[What you should do] Please reproduce the rows below word for word, starting at the line that contains "coordinates (324, 124)." and ending after the line that contains "Describe the element at coordinates (95, 56)".

::::::::

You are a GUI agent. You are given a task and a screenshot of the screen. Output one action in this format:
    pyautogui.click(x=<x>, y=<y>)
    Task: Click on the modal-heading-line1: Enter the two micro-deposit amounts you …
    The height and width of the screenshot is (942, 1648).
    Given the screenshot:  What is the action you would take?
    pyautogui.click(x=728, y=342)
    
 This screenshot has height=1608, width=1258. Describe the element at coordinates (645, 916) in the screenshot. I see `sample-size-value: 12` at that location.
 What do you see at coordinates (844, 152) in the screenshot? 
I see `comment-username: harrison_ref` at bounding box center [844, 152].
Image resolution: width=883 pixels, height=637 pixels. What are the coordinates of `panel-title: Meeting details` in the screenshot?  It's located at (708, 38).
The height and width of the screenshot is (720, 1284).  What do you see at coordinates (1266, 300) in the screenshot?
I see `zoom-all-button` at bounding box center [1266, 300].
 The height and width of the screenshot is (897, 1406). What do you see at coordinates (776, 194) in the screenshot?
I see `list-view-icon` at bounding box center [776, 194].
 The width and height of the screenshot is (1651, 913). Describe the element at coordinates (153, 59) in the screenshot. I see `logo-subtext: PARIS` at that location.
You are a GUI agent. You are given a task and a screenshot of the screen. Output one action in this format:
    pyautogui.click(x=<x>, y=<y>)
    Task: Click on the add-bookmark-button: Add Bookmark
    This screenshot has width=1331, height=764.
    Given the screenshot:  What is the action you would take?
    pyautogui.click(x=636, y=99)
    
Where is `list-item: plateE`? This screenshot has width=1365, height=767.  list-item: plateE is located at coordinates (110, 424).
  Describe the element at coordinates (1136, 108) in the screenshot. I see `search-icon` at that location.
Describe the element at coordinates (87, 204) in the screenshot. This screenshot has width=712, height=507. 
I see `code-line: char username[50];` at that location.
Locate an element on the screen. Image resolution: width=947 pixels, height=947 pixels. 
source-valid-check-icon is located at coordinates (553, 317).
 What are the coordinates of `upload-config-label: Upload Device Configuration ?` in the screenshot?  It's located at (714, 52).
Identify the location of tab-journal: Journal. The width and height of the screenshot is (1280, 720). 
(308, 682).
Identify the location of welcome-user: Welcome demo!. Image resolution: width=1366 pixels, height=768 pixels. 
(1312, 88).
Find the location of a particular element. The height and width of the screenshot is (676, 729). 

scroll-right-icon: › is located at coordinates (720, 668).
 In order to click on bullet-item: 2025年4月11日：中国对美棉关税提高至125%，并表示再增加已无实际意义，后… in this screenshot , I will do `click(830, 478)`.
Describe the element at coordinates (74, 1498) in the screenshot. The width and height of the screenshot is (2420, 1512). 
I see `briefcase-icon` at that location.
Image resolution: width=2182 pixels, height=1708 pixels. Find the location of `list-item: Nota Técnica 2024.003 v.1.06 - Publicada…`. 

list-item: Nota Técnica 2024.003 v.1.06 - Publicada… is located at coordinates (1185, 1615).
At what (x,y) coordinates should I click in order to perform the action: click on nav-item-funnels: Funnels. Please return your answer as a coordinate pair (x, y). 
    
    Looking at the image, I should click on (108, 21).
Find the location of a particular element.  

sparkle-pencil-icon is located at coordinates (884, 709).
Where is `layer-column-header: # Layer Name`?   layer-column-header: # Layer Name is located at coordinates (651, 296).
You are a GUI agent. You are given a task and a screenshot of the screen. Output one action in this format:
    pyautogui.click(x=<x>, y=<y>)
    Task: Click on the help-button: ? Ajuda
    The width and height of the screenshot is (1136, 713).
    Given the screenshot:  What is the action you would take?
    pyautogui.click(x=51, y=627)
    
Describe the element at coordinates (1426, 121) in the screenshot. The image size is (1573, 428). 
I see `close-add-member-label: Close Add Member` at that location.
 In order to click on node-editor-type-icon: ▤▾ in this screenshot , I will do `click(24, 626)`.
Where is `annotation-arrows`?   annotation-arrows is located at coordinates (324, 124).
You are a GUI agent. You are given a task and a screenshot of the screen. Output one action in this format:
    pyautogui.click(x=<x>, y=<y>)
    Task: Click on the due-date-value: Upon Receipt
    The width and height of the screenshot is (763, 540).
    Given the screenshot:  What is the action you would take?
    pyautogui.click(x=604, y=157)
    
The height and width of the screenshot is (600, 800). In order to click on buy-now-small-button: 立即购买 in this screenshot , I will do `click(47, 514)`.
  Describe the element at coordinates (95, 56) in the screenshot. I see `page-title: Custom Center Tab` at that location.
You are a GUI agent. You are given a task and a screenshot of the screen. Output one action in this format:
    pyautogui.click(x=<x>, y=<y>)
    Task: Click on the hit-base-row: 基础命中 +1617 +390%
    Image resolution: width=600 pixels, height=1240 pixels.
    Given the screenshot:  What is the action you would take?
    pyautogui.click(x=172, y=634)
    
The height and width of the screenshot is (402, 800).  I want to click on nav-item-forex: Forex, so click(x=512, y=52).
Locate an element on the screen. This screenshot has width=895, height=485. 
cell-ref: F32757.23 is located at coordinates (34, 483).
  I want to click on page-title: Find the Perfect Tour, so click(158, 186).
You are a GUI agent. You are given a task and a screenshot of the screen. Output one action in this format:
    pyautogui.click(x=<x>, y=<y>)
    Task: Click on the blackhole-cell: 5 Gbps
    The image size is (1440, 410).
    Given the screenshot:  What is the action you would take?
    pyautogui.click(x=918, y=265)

::::::::

[Written reply]
Where is `annotation-arrows`?   annotation-arrows is located at coordinates (324, 124).
You are a GUI agent. You are given a task and a screenshot of the screen. Output one action in this format:
    pyautogui.click(x=<x>, y=<y>)
    Task: Click on the due-date-value: Upon Receipt
    The width and height of the screenshot is (763, 540).
    Given the screenshot:  What is the action you would take?
    pyautogui.click(x=604, y=157)
    
The height and width of the screenshot is (600, 800). In order to click on buy-now-small-button: 立即购买 in this screenshot , I will do `click(47, 514)`.
  Describe the element at coordinates (95, 56) in the screenshot. I see `page-title: Custom Center Tab` at that location.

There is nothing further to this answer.